#### [Text section]
◇ ◇ ◇ ◇ ◇ ◇ ◇

Drug-lifestyle. Alcohol use: Decreases therapeutic effects. Discourage alcohol use.

Adverse reactions
CNS: ataxia, slurred speech, dizziness, insomnia, nervousness, twitching, headache, mental confusion, decreased coordination.
CV: periarteritis nodosa, hypotension.
EENT: nystagmus, diplopia, blurred vision.
GI: nausea, vomiting, constipation, gingival hyperplasia (especially in children).
Hematologic: thrombocytopenia, leukopenia, agranulocytosis, pancytopenia, macrocythemia, megaloblastic anemia.
Hepatic: toxic hepatitis.
Metabolic: hyperglycemia, decreased protein-bound iodine.
Musculoskeletal: osteomalacia.
Skin: scarlatiniform or morbilliform rash; bullous, exfoliative, or purpuric dermatitis; Stevens-Johnson syndrome; lupus erythematosus; hirsutism; toxic epidermal necrolysis; photosensitivity; pain, necrosis, and inflammation at injection site; discoloration of skin (purple glove syndrome) if given by I.V. push in back of hand.
Other: lymphadenopathy, hypertrichosis.

Effects on lab test results
• May increase alkaline phosphatase, GGT, and glucose levels.
• May decrease hemoglobin, hematocrit, and platelet, WBC, RBC, and granulocyte counts.

Overdose and treatment
Early toxicity may cause drowsiness, nausea, vomiting, nystagmus, ataxia, dysarthria, tremor, and slurred speech; then hypotension, arrhythmias, respiratory depression, and coma. Death is caused by respiratory and circulatory depression. Estimated lethal dose in adults is 2 to 5 g.
 Treat overdose with gastric lavage or emesis and follow with supportive treatment. Carefully monitor vital signs and fluid and electrolyte balance. Forced diuresis is of little or no value. Hemodialysis or peritoneal dialysis may be helpful.

Special considerations
• Only extended-release capsules are approved for once-daily dosing; all other forms are given in divided doses every 8 to 12 hours.

◇ ◇ ◇ ◇ ◇ ◇ ◇

#### [Listed entries]
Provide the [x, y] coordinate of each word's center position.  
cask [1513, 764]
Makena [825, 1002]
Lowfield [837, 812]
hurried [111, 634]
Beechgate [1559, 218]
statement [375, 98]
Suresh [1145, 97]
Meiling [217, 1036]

◇ ◇ ◇ ◇ ◇ ◇ ◇

#### [About this exercise]
Reproduce the full drug reference text on adverse reactions and overdose above, word for word.

#### [Task answer]
Drug-lifestyle. Alcohol use: Decreases therapeutic effects. Discourage alcohol use.

Adverse reactions
CNS: ataxia, slurred speech, dizziness, insomnia, nervousness, twitching, headache, mental confusion, decreased coordination.
CV: periarteritis nodosa, hypotension.
EENT: nystagmus, diplopia, blurred vision.
GI: nausea, vomiting, constipation, gingival hyperplasia (especially in children).
Hematologic: thrombocytopenia, leukopenia, agranulocytosis, pancytopenia, macrocythemia, megaloblastic anemia.
Hepatic: toxic hepatitis.
Metabolic: hyperglycemia, decreased protein-bound iodine.
Musculoskeletal: osteomalacia.
Skin: scarlatiniform or morbilliform rash; bullous, exfoliative, or purpuric dermatitis; Stevens-Johnson syndrome; lupus erythematosus; hirsutism; toxic epidermal necrolysis; photosensitivity; pain, necrosis, and inflammation at injection site; discoloration of skin (purple glove syndrome) if given by I.V. push in back of hand.
Other: lymphadenopathy, hypertrichosis.

Effects on lab test results
• May increase alkaline phosphatase, GGT, and glucose levels.
• May decrease hemoglobin, hematocrit, and platelet, WBC, RBC, and granulocyte counts.

Overdose and treatment
Early toxicity may cause drowsiness, nausea, vomiting, nystagmus, ataxia, dysarthria, tremor, and slurred speech; then hypotension, arrhythmias, respiratory depression, and coma. Death is caused by respiratory and circulatory depression. Estimated lethal dose in adults is 2 to 5 g.
 Treat overdose with gastric lavage or emesis and follow with supportive treatment. Carefully monitor vital signs and fluid and electrolyte balance. Forced diuresis is of little or no value. Hemodialysis or peritoneal dialysis may be helpful.

Special considerations
• Only extended-release capsules are approved for once-daily dosing; all other forms are given in divided doses every 8 to 12 hours.